**What is expected**
Transcribe the listing word for word. Begin at its first line and end with the line containing "The image size is (1080, 1080).".

**Dataset records**
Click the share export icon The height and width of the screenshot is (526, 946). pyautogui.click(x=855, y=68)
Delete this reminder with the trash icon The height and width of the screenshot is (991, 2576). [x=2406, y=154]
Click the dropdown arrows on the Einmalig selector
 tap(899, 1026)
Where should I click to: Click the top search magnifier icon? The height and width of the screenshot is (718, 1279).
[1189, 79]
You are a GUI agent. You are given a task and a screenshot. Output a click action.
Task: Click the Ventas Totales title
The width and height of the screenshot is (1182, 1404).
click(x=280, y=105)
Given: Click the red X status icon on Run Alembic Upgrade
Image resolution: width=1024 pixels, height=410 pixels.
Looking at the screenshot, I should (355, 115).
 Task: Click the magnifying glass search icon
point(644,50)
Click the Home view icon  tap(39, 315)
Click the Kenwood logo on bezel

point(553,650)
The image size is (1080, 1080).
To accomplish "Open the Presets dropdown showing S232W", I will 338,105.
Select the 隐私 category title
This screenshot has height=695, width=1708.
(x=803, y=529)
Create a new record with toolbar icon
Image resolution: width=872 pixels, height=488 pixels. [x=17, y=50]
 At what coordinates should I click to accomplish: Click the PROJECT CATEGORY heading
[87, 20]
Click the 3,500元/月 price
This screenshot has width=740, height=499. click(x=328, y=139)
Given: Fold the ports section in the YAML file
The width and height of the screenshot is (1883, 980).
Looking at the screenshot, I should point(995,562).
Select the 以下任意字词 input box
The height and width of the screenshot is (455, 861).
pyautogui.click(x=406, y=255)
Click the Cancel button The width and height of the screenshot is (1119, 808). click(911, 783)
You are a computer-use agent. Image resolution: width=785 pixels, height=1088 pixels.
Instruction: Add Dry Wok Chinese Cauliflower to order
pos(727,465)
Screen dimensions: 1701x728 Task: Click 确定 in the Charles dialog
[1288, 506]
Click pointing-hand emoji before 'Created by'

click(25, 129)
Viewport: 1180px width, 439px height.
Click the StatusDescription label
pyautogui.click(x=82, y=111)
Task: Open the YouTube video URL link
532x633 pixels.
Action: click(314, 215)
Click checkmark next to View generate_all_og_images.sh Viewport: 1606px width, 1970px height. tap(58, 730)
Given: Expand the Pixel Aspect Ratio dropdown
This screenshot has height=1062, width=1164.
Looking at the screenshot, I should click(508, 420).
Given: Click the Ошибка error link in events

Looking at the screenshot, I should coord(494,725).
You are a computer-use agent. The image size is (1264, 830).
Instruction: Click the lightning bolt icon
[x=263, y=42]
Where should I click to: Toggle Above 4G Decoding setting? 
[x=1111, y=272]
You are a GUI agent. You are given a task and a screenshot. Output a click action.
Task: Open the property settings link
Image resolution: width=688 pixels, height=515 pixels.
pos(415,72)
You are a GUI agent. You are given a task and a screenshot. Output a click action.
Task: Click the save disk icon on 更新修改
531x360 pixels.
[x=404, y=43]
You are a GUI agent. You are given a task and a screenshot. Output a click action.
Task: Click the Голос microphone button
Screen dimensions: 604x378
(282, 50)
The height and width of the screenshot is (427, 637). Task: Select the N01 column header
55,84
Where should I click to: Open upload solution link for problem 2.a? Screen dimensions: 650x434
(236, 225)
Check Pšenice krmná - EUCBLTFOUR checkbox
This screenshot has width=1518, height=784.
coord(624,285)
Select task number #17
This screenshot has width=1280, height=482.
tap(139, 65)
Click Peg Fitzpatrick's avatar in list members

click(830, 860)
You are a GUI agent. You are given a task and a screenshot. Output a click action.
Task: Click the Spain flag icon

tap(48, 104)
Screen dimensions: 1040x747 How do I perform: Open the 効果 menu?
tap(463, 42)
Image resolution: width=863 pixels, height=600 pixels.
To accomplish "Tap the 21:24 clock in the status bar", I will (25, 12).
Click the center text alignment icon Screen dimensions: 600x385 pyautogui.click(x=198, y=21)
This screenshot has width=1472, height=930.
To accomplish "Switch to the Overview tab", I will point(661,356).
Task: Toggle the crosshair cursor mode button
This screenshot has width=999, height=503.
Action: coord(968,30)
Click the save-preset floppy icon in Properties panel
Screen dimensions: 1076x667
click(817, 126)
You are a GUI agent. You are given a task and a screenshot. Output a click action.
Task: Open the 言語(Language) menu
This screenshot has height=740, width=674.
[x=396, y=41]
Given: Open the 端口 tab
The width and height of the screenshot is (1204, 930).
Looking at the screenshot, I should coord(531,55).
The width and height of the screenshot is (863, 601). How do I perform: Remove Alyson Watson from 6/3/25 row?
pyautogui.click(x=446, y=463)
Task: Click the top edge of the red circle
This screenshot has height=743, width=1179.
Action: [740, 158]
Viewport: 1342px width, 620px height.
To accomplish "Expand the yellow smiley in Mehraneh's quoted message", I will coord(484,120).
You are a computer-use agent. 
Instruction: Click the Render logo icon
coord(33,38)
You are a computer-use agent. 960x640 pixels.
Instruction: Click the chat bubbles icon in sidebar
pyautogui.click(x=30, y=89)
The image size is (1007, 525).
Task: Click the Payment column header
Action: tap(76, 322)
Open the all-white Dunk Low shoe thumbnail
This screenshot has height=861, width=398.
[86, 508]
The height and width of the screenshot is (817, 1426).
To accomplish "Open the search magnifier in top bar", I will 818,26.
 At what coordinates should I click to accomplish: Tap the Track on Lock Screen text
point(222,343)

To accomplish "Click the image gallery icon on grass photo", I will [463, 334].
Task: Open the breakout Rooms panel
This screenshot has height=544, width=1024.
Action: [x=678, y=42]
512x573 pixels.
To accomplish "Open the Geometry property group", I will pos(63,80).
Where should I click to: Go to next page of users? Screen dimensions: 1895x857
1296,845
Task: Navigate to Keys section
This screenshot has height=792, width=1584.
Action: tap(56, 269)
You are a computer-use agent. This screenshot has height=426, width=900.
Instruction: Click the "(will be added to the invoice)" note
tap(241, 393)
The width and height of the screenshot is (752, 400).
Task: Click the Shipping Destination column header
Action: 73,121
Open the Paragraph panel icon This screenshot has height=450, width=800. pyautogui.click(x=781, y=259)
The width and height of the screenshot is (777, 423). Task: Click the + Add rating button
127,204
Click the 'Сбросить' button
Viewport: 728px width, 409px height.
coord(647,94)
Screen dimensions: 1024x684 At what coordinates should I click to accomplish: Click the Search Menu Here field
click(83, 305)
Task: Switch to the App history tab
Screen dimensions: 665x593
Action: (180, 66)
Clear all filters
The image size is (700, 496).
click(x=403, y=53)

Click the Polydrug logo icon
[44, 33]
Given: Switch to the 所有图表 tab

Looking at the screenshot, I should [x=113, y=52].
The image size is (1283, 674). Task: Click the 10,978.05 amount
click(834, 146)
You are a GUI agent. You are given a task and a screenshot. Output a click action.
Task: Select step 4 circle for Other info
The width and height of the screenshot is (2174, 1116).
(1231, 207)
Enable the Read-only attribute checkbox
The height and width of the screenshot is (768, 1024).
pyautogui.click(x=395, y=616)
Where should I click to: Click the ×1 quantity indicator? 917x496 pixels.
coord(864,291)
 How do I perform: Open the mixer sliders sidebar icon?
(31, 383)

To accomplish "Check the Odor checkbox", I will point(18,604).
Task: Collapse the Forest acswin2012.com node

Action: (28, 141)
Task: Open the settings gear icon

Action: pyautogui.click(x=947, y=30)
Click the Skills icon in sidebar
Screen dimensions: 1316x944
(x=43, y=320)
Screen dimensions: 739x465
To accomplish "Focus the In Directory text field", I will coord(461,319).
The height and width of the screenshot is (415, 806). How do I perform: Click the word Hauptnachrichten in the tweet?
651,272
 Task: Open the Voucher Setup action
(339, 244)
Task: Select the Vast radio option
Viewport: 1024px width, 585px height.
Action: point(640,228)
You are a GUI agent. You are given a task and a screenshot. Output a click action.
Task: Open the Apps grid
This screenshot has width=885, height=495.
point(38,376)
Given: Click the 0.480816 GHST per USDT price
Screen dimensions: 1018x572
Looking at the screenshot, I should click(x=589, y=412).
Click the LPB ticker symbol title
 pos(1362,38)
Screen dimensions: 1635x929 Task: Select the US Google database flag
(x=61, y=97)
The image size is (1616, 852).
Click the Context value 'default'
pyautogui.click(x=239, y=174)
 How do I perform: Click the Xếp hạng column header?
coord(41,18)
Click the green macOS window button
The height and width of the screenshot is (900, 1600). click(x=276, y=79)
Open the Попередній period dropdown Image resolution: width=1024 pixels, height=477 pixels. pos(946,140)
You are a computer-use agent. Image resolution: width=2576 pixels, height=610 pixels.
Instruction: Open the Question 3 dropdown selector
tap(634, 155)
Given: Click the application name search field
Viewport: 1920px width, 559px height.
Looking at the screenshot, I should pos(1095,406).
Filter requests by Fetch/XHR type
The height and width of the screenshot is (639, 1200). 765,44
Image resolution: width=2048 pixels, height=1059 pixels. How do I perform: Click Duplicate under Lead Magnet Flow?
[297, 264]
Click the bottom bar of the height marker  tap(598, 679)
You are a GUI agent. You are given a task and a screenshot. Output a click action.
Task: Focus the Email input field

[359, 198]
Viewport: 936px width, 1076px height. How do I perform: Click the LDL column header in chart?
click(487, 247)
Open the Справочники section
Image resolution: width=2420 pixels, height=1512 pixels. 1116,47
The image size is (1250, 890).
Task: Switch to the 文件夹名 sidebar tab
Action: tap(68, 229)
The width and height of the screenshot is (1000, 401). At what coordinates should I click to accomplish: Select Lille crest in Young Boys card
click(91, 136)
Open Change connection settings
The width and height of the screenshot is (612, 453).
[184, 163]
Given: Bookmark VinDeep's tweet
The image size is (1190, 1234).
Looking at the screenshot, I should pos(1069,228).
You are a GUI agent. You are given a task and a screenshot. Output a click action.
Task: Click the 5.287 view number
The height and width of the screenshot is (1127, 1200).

**Task solution**
Click the share export icon The height and width of the screenshot is (526, 946). pyautogui.click(x=855, y=68)
Delete this reminder with the trash icon The height and width of the screenshot is (991, 2576). [x=2406, y=154]
Click the dropdown arrows on the Einmalig selector
 tap(899, 1026)
Where should I click to: Click the top search magnifier icon? The height and width of the screenshot is (718, 1279).
[1189, 79]
You are a GUI agent. You are given a task and a screenshot. Output a click action.
Task: Click the Ventas Totales title
The width and height of the screenshot is (1182, 1404).
click(x=280, y=105)
Given: Click the red X status icon on Run Alembic Upgrade
Image resolution: width=1024 pixels, height=410 pixels.
Looking at the screenshot, I should (355, 115).
 Task: Click the magnifying glass search icon
point(644,50)
Click the Home view icon  tap(39, 315)
Click the Kenwood logo on bezel

point(553,650)
The image size is (1080, 1080).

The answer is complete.